** Opening TEXT block **

The sale of a Victorian chair left an auctioneer in shock after it sold for much higher than the original estimate.
The auction house enjoyed a full day of outstanding results, especially in the furniture section. The auction was held in the Cotswolds, by Moore Allen & Innocent, and achieved sales of around £290,000.
The much sought after armchair was made by William Watt during the 19th Century. Phillip Allwood, the auctioneer, estimated the value between £3,000 and £6,000. However, it eventually sold, after some fierce bidding, for £44,000.
Other items seemed to follow suit, with many far exceeding the estimates on the day. A marble bath, carved in the 2nd Century, was estimated to be worth between £3,000 and £5,000 but actually sold for £11,000.
The third highest priced item of the day was a sewing casket, made during the 19th century in China and fashioned using ivory. The sewing casket was raised on carved feet, with a procession of figures as decoration. A tray carved from sandalwood lay inside the casket, with a selection of accessories, including cotton reels made of sandalwood. The estimate was up to £6,000 but it sold for £7,000.
An antique oak table was also very successful at the auction, and was one of the longest tables that the auctioneers had seen. It eventually sold for £4,800.
Collectors who are considering buying an antique dining table and chairs may find something suitable in an antique store, where they will not have to pay a buyer’s premium.

** Closing TEXT block **
** Opening DATA LISTING block **

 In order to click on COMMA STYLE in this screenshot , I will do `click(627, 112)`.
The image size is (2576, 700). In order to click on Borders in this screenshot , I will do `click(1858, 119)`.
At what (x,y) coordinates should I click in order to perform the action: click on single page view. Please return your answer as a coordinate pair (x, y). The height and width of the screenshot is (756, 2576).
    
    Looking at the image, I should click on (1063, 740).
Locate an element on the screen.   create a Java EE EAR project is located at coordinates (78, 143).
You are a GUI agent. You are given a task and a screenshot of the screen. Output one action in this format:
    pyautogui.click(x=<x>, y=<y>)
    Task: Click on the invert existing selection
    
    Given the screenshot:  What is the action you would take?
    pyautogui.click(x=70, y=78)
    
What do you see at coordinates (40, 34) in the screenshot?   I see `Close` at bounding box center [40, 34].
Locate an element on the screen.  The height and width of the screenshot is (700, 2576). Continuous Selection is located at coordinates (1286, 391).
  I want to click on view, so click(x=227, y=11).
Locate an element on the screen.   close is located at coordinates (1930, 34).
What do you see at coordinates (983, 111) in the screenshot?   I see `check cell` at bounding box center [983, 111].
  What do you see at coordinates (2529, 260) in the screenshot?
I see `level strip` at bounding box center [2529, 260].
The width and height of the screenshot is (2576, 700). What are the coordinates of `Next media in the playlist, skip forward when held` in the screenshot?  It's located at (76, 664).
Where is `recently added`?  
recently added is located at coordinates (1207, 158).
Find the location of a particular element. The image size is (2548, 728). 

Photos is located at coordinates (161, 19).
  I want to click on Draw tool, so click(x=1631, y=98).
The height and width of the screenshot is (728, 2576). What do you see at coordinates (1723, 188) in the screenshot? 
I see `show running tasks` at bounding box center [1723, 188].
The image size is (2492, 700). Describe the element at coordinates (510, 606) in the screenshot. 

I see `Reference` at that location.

** Closing DATA LISTING block **

| QUESTIONS ON THE MATERIAL |
#1 Please reproduce the auction article word for word from "The auction house" to "sold for £11,000.".
#2 According to the auction article, what price did the marble bath from the 2nd Century fetch?

| EXPECTED RESPONSES |
#1
The auction house enjoyed a full day of outstanding results, especially in the furniture section. The auction was held in the Cotswolds, by Moore Allen & Innocent, and achieved sales of around £290,000.
The much sought after armchair was made by William Watt during the 19th Century. Phillip Allwood, the auctioneer, estimated the value between £3,000 and £6,000. However, it eventually sold, after some fierce bidding, for £44,000.
Other items seemed to follow suit, with many far exceeding the estimates on the day. A marble bath, carved in the 2nd Century, was estimated to be worth between £3,000 and £5,000 but actually sold for £11,000.

#2 £11,000